Information supplied:
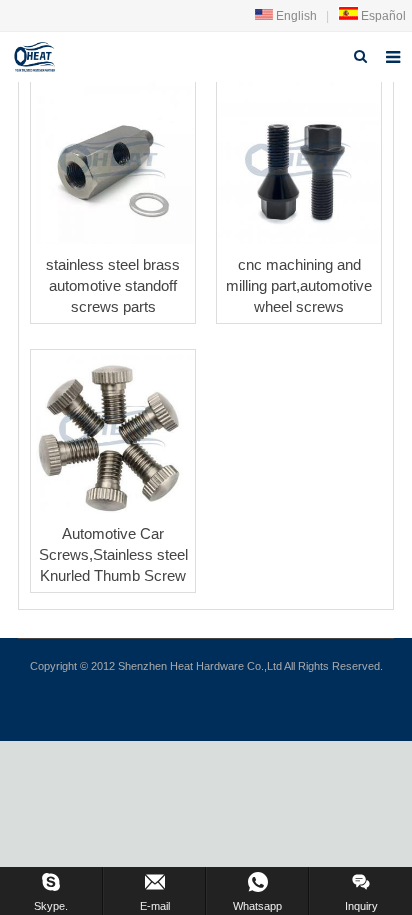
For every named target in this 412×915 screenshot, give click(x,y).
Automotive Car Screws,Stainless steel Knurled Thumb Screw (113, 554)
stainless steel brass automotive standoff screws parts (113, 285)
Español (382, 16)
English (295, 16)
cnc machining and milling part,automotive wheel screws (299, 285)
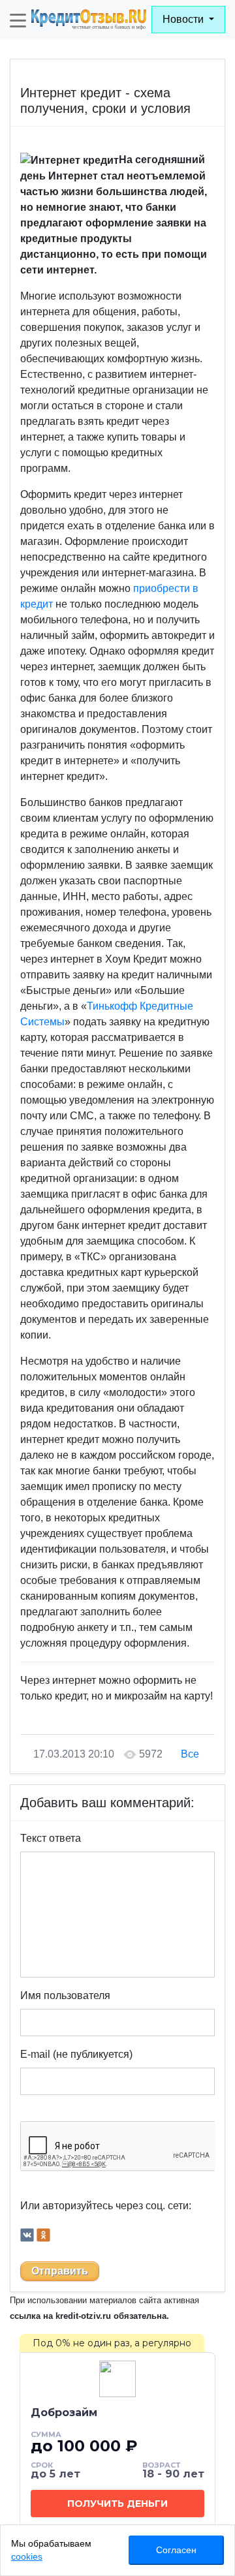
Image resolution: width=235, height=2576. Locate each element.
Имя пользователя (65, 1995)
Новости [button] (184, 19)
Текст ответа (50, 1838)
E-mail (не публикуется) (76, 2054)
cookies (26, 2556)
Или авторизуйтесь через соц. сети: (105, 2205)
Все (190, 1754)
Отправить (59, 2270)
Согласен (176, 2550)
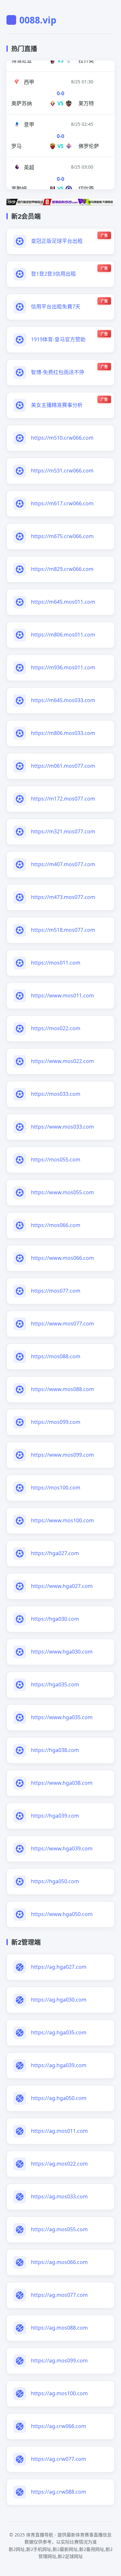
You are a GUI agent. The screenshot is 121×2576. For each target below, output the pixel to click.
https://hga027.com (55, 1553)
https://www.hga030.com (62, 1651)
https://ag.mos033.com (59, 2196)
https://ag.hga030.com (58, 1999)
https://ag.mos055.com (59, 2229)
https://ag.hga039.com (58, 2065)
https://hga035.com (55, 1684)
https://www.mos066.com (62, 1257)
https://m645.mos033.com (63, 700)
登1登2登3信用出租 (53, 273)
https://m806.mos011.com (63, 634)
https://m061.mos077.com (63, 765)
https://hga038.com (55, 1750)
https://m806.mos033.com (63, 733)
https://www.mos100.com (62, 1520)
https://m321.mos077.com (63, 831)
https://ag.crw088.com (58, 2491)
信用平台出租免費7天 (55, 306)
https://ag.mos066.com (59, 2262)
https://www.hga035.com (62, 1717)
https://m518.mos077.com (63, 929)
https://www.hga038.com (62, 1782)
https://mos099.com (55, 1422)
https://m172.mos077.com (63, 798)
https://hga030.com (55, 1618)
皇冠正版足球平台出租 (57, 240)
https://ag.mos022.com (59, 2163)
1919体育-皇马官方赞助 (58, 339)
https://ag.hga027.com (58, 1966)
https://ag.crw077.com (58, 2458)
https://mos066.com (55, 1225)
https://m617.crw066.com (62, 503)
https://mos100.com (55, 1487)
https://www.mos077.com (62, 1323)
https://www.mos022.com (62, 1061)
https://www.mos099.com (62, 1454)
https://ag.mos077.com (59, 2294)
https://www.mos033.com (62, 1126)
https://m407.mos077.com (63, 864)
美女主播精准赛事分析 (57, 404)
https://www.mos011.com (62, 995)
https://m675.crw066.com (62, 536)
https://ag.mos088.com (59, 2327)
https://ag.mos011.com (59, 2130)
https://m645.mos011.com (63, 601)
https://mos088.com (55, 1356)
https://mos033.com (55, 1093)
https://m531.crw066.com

Problem to work on:
Retype all the entries word for word; the pictures stay out.

Problem solution:
For every named target in this 412×915 screenshot, give click(x,y).
Automotive Car Screws,Stainless steel Knurled Thumb Screw (113, 554)
stainless steel brass automotive standoff screws parts (113, 285)
Español (382, 16)
English (295, 16)
cnc machining and milling part,automotive wheel screws (299, 285)
Image resolution: width=235, height=2576. Locate each element.
Имя пользователя (65, 1995)
Новости [button] (184, 19)
Текст ответа (50, 1838)
E-mail (не публикуется) (76, 2054)
cookies (26, 2556)
Или авторизуйтесь через соц. сети: (105, 2205)
Все (190, 1754)
Отправить (59, 2270)
Согласен (176, 2550)
You are a GUI agent. The screenshot is 121×2576. For each target below, output the pixel to click.
https://hga027.com (55, 1553)
https://www.hga030.com (62, 1651)
https://ag.mos033.com (59, 2196)
https://ag.hga030.com (58, 1999)
https://ag.mos055.com (59, 2229)
https://ag.hga039.com (58, 2065)
https://hga035.com (55, 1684)
https://www.mos066.com (62, 1257)
https://m645.mos033.com (63, 700)
登1登2登3信用出租 (53, 273)
https://m806.mos011.com (63, 634)
https://m061.mos077.com (63, 765)
https://hga038.com (55, 1750)
https://m806.mos033.com (63, 733)
https://www.mos100.com (62, 1520)
https://m321.mos077.com (63, 831)
https://ag.crw088.com (58, 2491)
信用平台出租免費7天 (55, 306)
https://ag.mos066.com (59, 2262)
https://www.hga035.com (62, 1717)
https://m518.mos077.com (63, 929)
https://www.hga038.com (62, 1782)
https://mos099.com (55, 1422)
https://m172.mos077.com (63, 798)
https://hga030.com (55, 1618)
皇冠正版足球平台出租 (57, 240)
https://ag.mos022.com (59, 2163)
1919体育-皇马官方赞助 (58, 339)
https://ag.hga027.com (58, 1966)
https://ag.crw077.com (58, 2458)
https://mos066.com (55, 1225)
https://m617.crw066.com (62, 503)
https://mos100.com (55, 1487)
https://www.mos077.com (62, 1323)
https://www.mos022.com (62, 1061)
https://www.mos099.com (62, 1454)
https://ag.mos077.com (59, 2294)
https://www.mos033.com (62, 1126)
https://m407.mos077.com (63, 864)
美女主播精准赛事分析 (57, 404)
https://www.mos011.com (62, 995)
https://m675.crw066.com (62, 536)
https://ag.mos088.com (59, 2327)
https://ag.mos011.com (59, 2130)
https://m645.mos011.com (63, 601)
https://mos088.com (55, 1356)
https://mos033.com (55, 1093)
https://m531.crw066.com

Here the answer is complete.